Multiple words: Search engines have no trouble parsing words that are concatenated (run together without spaces). Most Web site domains for businesses with multiple-word brand names run the words together, such as bankofamerica.com, bestwestern.com, and so on. Concatenating domain names is the best practice. However, sometimes, you may need to separate words visually to make them easier for users to understand. When you must separate words, use a hyphen. The search engines interpret hyphens as word spaces; underscores (_) don’t work well because they count as alphanumeric characters. Imagine you own a tailoring business called the Mens Exchange and that you're interested in branding exactly that name. But wait a second: The domain mensexchange.com could be parsed two ways. To make sure the site name isn’t misunderstood, a hyphen is needed; mens-exchange.com prevents any misunderstandings.
You should use no more than one hyphen (or two at the most) in a domain name — more than that can make your site look suspicious to the search engines, like spam (deliberately using deceptive methods to gain ranking for irrelevant keywords). Although none of the engines ban you for having a multi-hyphenated domain name, they may still think that your domain buy-cheap-pills-and-try-free-poker-here.com looks a little suspicious. What's more, your visitors do too.
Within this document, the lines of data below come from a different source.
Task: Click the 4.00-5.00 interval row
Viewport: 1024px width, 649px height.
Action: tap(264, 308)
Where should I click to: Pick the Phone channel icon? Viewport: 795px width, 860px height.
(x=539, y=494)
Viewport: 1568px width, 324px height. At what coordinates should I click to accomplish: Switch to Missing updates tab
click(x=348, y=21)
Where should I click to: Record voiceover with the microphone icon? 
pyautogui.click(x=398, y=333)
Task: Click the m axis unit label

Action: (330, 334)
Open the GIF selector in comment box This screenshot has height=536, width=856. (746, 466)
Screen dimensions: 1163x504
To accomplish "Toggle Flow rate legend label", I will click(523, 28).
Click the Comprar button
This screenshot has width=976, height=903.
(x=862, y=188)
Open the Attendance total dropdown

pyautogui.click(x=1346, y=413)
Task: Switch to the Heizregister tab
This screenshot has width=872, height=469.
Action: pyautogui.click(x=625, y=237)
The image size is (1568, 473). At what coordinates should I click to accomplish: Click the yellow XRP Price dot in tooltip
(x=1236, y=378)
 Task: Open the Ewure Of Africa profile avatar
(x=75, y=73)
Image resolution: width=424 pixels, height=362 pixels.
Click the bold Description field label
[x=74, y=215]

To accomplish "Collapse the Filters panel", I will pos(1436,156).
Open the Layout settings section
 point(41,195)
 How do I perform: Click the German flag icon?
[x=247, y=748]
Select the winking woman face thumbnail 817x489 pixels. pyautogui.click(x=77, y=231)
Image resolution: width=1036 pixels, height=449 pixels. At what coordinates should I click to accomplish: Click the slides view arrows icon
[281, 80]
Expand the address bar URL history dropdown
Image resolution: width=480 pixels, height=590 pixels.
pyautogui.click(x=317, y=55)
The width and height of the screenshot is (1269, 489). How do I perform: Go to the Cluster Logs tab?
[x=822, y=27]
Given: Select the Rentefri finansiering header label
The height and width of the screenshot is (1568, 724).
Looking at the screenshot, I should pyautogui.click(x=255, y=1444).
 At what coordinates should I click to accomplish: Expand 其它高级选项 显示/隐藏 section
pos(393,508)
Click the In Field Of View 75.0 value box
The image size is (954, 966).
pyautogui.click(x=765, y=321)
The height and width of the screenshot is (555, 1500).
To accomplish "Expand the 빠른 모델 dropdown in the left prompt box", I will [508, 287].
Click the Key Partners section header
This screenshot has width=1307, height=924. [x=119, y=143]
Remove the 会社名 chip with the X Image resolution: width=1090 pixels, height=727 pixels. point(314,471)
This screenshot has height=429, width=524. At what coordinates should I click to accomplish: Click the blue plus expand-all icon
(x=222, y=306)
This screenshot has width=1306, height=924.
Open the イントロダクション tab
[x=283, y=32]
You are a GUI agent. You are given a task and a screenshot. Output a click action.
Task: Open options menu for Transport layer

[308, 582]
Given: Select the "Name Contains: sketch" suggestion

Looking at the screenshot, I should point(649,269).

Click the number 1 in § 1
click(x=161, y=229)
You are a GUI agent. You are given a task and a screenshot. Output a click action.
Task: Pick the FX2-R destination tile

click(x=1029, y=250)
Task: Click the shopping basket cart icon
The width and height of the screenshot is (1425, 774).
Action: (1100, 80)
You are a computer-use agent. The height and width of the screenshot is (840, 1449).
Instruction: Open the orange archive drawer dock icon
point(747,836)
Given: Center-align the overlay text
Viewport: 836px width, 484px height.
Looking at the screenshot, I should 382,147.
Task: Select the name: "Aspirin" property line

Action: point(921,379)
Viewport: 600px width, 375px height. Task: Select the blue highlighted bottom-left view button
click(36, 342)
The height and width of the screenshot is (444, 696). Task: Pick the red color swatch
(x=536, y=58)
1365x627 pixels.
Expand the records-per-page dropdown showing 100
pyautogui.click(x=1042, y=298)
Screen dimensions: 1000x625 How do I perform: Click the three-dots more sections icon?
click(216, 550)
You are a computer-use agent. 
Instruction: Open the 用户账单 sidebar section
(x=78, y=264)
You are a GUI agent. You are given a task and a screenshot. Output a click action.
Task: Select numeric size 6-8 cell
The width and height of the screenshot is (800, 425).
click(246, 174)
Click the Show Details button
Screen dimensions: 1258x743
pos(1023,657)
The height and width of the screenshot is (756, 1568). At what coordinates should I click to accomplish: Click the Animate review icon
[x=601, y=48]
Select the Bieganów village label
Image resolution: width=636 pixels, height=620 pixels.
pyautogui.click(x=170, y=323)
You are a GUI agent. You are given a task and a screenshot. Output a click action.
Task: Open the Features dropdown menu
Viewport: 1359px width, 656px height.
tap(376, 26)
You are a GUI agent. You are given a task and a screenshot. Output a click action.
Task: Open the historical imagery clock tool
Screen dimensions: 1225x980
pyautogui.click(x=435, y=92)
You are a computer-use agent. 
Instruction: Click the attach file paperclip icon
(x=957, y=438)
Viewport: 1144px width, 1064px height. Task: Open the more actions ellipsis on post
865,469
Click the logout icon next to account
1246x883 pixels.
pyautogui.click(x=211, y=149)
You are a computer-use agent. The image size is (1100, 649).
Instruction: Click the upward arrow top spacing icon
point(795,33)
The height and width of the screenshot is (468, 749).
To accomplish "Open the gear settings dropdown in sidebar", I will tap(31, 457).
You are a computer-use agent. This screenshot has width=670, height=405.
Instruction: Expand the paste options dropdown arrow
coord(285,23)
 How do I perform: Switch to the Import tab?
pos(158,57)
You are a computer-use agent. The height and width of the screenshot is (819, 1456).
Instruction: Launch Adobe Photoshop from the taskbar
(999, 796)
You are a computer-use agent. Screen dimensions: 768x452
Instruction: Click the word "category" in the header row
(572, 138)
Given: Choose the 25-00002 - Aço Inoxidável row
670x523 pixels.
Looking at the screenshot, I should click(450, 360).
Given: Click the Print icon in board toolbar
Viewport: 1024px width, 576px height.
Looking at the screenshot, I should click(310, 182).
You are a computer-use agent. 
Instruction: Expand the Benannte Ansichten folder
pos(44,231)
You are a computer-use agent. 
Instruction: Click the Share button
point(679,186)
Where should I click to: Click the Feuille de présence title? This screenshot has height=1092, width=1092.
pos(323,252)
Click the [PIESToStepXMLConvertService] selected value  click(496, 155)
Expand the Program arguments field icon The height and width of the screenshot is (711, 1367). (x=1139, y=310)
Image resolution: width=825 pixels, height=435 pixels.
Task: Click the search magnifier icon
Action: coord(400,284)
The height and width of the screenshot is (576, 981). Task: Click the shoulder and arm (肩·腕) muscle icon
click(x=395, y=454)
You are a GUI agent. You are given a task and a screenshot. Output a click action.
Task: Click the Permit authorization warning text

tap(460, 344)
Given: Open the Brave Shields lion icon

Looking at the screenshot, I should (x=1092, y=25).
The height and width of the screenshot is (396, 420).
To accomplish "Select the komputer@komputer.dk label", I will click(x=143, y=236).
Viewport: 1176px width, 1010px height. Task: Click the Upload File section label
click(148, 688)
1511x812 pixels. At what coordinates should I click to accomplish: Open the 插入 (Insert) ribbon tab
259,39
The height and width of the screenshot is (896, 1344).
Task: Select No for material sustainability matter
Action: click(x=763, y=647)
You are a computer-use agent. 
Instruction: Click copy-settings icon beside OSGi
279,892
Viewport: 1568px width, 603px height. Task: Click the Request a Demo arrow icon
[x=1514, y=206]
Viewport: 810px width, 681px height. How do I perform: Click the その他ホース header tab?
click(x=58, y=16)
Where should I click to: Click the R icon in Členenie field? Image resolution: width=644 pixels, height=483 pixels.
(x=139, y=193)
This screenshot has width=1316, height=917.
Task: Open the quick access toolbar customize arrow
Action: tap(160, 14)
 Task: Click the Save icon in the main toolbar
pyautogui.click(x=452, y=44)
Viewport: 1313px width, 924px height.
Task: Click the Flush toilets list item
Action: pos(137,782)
Articles: Part-of-speech articles like a, an, and the may help you create a unique domain if they make sense with your name. For instance, Hershey’s has a Web site at hersheys.com that’s consumer-targeted and all about chocolate. But for their investors, they have a separate domain at thehersheycompany.com that’s full of company-related news and information. In most cases, you're not going to need the article, so don't even worry about it.